Item coordinate data:
+++
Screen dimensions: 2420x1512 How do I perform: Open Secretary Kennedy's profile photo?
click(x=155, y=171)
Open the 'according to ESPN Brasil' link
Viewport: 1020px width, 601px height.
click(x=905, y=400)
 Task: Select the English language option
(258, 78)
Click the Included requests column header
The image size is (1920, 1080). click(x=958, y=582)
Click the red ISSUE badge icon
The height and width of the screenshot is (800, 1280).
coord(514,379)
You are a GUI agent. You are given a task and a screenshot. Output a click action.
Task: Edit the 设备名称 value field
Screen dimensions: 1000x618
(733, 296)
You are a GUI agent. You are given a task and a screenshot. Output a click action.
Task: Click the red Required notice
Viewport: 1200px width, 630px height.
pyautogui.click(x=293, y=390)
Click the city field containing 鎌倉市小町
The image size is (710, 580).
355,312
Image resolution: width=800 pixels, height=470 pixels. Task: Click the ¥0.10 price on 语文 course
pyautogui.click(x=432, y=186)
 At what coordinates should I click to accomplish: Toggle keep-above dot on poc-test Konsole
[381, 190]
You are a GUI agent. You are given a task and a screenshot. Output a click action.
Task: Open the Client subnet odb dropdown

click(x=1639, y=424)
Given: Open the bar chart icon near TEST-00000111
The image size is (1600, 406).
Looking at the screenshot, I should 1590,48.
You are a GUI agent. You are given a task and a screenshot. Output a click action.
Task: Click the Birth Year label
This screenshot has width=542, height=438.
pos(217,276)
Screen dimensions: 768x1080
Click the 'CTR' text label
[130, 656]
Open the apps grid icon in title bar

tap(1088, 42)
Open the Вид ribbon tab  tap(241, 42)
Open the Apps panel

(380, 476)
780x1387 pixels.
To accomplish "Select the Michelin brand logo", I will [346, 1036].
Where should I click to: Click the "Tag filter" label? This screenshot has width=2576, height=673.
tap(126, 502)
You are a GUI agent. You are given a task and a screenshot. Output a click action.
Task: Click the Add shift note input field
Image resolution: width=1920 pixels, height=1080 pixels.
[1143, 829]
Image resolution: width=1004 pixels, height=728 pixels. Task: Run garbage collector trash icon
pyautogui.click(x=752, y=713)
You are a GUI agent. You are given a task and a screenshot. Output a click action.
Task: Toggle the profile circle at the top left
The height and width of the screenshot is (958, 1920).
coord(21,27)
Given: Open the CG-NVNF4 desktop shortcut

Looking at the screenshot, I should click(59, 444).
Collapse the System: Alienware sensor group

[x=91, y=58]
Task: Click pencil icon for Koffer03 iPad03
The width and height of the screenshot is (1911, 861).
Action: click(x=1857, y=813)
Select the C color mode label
+++
- [EXERCISE OBJECTIVE]:
Reproduce verbatim the items from the line containing "Click the Included requests column header" up to and including the line containing "tap(1088, 42)".

- [EXERCISE SOLUTION]:
Click the Included requests column header
The image size is (1920, 1080). click(x=958, y=582)
Click the red ISSUE badge icon
The height and width of the screenshot is (800, 1280).
coord(514,379)
You are a GUI agent. You are given a task and a screenshot. Output a click action.
Task: Edit the 设备名称 value field
Screen dimensions: 1000x618
(733, 296)
You are a GUI agent. You are given a task and a screenshot. Output a click action.
Task: Click the red Required notice
Viewport: 1200px width, 630px height.
pyautogui.click(x=293, y=390)
Click the city field containing 鎌倉市小町
The image size is (710, 580).
355,312
Image resolution: width=800 pixels, height=470 pixels. Task: Click the ¥0.10 price on 语文 course
pyautogui.click(x=432, y=186)
 At what coordinates should I click to accomplish: Toggle keep-above dot on poc-test Konsole
[381, 190]
You are a GUI agent. You are given a task and a screenshot. Output a click action.
Task: Open the Client subnet odb dropdown

click(x=1639, y=424)
Given: Open the bar chart icon near TEST-00000111
The image size is (1600, 406).
Looking at the screenshot, I should 1590,48.
You are a GUI agent. You are given a task and a screenshot. Output a click action.
Task: Click the Birth Year label
This screenshot has width=542, height=438.
pos(217,276)
Screen dimensions: 768x1080
Click the 'CTR' text label
[130, 656]
Open the apps grid icon in title bar

tap(1088, 42)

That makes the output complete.